**What you should do**
Starting at the first line of the listing below, print each line exactly, and stop after the line that contains "click(232, 13)".
___
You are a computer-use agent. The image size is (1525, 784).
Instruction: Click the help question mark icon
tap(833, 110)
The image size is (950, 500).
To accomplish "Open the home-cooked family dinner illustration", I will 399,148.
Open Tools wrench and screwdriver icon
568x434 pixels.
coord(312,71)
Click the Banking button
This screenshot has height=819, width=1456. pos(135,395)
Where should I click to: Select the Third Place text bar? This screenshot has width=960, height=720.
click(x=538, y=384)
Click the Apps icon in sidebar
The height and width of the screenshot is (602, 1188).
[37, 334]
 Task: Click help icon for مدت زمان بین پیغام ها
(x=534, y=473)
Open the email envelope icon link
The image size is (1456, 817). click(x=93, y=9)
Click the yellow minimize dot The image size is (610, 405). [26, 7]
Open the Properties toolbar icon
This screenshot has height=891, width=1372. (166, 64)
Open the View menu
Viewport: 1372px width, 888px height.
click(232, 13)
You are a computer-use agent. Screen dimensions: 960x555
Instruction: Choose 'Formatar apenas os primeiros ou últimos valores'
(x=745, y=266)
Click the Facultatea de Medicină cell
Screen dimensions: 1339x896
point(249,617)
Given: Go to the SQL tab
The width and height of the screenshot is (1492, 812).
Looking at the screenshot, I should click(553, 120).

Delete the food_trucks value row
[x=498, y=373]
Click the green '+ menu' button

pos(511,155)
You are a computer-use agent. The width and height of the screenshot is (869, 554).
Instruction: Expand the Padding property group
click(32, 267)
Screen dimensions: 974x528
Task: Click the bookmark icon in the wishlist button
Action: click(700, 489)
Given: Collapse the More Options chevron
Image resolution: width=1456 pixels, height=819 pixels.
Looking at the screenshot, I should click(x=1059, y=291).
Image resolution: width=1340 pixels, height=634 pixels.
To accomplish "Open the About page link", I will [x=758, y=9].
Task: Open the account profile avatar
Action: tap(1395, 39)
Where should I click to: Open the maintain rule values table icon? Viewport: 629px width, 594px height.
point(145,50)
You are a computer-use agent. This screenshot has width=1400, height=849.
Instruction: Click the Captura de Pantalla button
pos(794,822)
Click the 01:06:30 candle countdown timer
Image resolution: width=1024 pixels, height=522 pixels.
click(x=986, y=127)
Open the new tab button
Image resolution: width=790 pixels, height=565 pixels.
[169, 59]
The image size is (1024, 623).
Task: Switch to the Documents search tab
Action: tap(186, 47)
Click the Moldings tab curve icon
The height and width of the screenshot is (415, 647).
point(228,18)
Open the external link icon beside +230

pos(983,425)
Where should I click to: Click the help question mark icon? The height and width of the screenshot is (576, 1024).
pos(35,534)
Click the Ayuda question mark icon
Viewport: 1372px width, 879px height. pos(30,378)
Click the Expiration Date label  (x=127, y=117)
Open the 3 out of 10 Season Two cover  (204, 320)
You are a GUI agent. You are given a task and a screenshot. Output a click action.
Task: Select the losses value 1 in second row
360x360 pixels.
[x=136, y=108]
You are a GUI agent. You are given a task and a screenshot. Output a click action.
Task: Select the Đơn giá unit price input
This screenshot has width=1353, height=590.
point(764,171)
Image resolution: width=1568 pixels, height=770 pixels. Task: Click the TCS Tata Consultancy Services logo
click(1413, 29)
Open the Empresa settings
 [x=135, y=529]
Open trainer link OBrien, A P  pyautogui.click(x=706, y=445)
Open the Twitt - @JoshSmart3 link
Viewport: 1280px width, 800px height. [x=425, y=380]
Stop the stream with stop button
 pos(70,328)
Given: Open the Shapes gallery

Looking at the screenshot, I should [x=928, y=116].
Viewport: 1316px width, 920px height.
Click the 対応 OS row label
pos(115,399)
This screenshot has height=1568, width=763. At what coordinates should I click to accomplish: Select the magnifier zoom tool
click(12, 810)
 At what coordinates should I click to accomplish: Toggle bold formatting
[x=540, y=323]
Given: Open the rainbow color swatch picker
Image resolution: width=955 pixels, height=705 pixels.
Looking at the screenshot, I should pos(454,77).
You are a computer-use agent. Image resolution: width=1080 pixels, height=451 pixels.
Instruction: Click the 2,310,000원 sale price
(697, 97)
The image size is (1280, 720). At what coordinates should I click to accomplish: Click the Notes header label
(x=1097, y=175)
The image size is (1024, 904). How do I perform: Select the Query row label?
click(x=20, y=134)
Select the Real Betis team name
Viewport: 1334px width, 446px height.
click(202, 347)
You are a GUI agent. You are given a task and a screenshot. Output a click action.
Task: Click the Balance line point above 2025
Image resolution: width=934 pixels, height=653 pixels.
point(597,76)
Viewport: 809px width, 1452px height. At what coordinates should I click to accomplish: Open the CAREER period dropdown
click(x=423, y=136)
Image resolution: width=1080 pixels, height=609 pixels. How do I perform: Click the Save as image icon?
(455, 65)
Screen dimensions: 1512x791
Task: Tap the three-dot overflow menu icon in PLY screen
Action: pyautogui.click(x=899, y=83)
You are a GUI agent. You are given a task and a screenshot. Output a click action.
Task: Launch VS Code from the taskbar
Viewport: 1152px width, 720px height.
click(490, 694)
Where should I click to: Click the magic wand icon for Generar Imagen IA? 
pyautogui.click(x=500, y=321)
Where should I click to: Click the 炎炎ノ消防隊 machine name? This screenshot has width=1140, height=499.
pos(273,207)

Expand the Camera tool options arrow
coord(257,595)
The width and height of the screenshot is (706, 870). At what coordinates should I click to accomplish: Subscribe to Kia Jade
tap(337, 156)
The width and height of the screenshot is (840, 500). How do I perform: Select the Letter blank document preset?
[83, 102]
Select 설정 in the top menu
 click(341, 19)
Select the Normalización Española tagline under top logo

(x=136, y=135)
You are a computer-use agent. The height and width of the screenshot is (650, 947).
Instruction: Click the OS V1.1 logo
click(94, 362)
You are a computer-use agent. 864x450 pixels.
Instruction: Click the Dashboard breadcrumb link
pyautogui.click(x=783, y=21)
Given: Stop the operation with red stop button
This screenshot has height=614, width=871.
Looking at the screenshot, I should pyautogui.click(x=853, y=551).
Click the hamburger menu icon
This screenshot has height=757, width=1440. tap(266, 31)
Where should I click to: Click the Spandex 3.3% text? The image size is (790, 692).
___
**Task output**
You are a computer-use agent. The image size is (1525, 784).
Instruction: Click the help question mark icon
tap(833, 110)
The image size is (950, 500).
To accomplish "Open the home-cooked family dinner illustration", I will 399,148.
Open Tools wrench and screwdriver icon
568x434 pixels.
coord(312,71)
Click the Banking button
This screenshot has height=819, width=1456. pos(135,395)
Where should I click to: Select the Third Place text bar? This screenshot has width=960, height=720.
click(x=538, y=384)
Click the Apps icon in sidebar
The height and width of the screenshot is (602, 1188).
[37, 334]
 Task: Click help icon for مدت زمان بین پیغام ها
(x=534, y=473)
Open the email envelope icon link
The image size is (1456, 817). click(x=93, y=9)
Click the yellow minimize dot The image size is (610, 405). [26, 7]
Open the Properties toolbar icon
This screenshot has height=891, width=1372. (166, 64)
Open the View menu
Viewport: 1372px width, 888px height.
click(232, 13)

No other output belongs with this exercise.